The Trump administration is still pressing for a halt to congestion pricing.
U.S. Transportation Secretary Sean Duffy asked a judge on Tuesday to move “soon as it is able,” after President Trump declared the toll on all vehicles entering lower Manhattan effectively dead.
In February, Trump posted “Manhattan, and all of New York, is SAVED. LONG LIVE THE KING!” on Truth Social.
Despite those claims, the toll has proved sticky. Duffy is trying to cancel an agreement signed under the Value Pricing Pilot Program—an arrangement that approved the scheme before Trump took office—while the toll survived several pre‑rollout legal challenges.
In a letter on Duffy’s behalf, Assistant Attorney General Brett Shumate “respectfully” asked Judge Lewis J. Liman to issue a decision on the summary‑judgement filings in the lawsuit aimed at ending congestion pricing.
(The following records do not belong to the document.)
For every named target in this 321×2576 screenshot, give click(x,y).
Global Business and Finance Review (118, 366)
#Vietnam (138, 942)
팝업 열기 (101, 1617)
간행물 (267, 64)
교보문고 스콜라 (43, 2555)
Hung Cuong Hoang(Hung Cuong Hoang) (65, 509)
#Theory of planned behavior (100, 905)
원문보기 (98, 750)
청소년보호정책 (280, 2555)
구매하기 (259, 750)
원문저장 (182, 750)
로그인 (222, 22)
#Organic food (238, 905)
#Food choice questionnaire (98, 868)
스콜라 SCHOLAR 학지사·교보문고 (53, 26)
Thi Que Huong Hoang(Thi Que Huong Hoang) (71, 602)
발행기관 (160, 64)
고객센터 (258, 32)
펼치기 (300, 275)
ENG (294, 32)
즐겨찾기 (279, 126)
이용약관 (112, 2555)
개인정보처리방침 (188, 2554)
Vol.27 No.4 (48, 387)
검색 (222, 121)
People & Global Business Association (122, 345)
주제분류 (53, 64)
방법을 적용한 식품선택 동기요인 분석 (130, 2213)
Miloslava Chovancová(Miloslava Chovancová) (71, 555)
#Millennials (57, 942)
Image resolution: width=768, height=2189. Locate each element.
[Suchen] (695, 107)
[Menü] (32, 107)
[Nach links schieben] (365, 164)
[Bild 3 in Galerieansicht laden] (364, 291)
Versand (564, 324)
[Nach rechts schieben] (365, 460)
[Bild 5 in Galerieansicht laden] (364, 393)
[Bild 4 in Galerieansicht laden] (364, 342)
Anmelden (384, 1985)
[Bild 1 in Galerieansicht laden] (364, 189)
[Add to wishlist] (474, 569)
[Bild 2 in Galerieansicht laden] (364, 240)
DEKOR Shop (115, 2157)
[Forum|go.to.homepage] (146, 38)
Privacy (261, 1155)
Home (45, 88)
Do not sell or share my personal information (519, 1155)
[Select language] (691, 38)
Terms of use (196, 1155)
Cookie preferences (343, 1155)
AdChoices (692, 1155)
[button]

New York and the Metropolitan Transportation Authority (MTA) sued to stop the administration from pulling the plug on the toll. The first national congestion charge began in early January, costing drivers $9 to enter Manhattan south of 60th Street.
Judge Liman dealt a significant blow to Duffy in June: he granted the MTA a preliminary injunction that froze any changes to the program, citing the MTA’s “established a likelihood of success on the merits” and explicitly prohibiting Duffy from taking any “compliance measures” he’d outlined in an April letter.
Both sides filed motions for summary judgment—each asserting the other held no case—while Judge Liman promised a ruling by year‑end that could resolve the entire suit one way or the other.